Overview
This isn't really a close fight on sound quality -- the Arc Ultra is Sonos's best soundbar and the Beam Gen2 is their mid-range option. But it is a real decision because room size and budget matter more than raw specs. The Arc Ultra has 14 drivers with Sound Motion technology, true upfiring Atmos channels, and bass performance that challenges many soundbar-plus-sub combos. The Beam Gen2 has 5 drivers with virtual Atmos processing and modest bass.
The difference you'll actually hear depends on your room. In a 100 sq ft bedroom, the Beam Gen2 sounds genuinely impressive -- it fills the space, dialogue is anchored, and virtual Atmos adds some width. Put it in a 400 sq ft living room and it falls apart. That's where the Arc Ultra shines: it was built for medium-to-large rooms and has the driver count and power to fill them without strain.
The price gap is the real consideration. The Arc Ultra costs $899 and the Beam Gen2 costs $449 -- exactly half. For many people, the Beam Gen2 plus a Sub Mini ($449 + $429 = $878) gives you a more complete experience in a medium room than the Arc Ultra alone. But in a large room, only the Arc Ultra will do.
Key Differences
| Feature | Arc Ultra | Beam Gen2 |
|---|---|---|
| Drivers | 14 (Sound Motion) | 5 |
| Dolby Atmos | True upfiring | Virtual processing |
| Bass without Sub | Excellent | Thin in larger rooms |
| Room size | 150-600 sq ft | 50-200 sq ft |
| HDMI | eARC | eARC |
| Surround ready | Yes (Era 100/300 + Sub) | Yes (Era 100/300 + Sub) |
| Width | 45.3 in | 25.6 in |
| Price | $899 | $449 |
Best For
Buy the Arc Ultra if: Your room is 200+ sq ft and this is your main home theater. You watch a lot of movies and want immersive Atmos without adding a bunch of extra speakers on day one. You have the budget and want to buy once. You have a 55"+ TV -- physically, the Arc Ultra looks awkward under anything smaller.
Buy the Beam Gen2 if: Your room is under 200 sq ft. You have a 43"-55" TV. Your budget is around $450 and you'd rather start with a good soundbar and add a Sub Mini or surrounds later. You mainly watch TV shows, sports, and casual movies where reference-quality audio isn't critical.
Skip If
Don't buy the Arc Ultra if: Your room is under 150 sq ft. You're wasting money on drivers that can't breathe in a small space. The Beam Gen2 will sound nearly as good in a bedroom and costs half as much.

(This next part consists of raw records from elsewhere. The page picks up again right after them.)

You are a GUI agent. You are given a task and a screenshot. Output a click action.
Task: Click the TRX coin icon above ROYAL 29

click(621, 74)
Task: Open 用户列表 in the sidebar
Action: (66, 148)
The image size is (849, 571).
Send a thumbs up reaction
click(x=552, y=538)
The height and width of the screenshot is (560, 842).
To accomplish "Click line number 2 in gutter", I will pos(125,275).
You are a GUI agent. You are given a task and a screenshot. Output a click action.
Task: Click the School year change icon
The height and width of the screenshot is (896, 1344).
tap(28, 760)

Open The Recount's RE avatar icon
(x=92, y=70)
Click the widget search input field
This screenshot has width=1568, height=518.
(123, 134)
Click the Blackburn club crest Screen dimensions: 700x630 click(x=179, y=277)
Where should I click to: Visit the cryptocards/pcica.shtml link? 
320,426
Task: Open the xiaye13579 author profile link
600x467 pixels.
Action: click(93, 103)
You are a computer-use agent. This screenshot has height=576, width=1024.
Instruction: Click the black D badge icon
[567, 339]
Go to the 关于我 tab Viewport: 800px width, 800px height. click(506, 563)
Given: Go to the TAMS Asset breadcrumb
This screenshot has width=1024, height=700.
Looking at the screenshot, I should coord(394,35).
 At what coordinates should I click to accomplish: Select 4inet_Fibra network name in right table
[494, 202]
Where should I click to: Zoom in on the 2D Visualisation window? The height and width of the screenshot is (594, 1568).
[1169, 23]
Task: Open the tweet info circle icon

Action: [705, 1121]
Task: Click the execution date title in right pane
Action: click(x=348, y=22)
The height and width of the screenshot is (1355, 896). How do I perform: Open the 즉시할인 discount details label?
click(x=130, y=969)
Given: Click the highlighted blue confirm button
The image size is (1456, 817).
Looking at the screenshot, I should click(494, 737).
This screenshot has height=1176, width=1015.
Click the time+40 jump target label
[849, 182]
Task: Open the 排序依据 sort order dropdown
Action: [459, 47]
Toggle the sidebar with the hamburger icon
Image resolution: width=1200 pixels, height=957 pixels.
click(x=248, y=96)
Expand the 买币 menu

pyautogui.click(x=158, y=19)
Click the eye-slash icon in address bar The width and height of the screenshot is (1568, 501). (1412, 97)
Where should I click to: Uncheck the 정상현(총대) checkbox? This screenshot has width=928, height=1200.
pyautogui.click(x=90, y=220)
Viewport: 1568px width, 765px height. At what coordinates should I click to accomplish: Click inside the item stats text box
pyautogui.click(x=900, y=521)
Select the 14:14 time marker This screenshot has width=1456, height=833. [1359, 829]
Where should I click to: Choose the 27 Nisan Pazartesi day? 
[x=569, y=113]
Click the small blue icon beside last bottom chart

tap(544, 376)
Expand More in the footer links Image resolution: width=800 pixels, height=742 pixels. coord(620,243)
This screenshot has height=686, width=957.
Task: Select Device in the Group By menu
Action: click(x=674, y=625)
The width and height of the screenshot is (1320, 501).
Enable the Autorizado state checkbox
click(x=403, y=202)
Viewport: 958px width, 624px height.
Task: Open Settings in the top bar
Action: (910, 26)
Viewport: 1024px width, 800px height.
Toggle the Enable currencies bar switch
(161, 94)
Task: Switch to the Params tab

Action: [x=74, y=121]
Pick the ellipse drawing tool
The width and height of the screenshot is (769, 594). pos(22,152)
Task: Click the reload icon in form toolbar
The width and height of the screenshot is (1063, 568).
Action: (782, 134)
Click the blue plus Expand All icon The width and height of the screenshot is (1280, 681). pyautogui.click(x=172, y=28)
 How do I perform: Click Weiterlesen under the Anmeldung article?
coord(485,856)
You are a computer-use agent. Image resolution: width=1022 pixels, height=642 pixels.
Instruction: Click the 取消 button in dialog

Don't buy the Beam Gen2 if: Your room is over 250 sq ft and you're hoping to "make it work." It won't. The Beam's 5 drivers can't push enough sound into a large open-plan space. You'll be disappointed and end up buying an Arc Ultra anyway. Buy right the first time.
Skip both if: You mostly listen through headphones. If you're reaching for your Sonos Ace or AirPods Max every evening, a soundbar upgrade won't change your habits. Spend the money on better headphones instead.
Verdict
The right answer is the one that fits your room. Under 200 sq ft: Beam Gen2, no question. Over 200 sq ft: Arc Ultra, no question. The overlap zone (150-200 sq ft) is where it gets personal -- the Beam Gen2 can handle it adequately, but the Arc Ultra will handle it effortlessly. If your budget allows and your room is in that gray zone, the Arc Ultra future-proofs you for a bigger room later.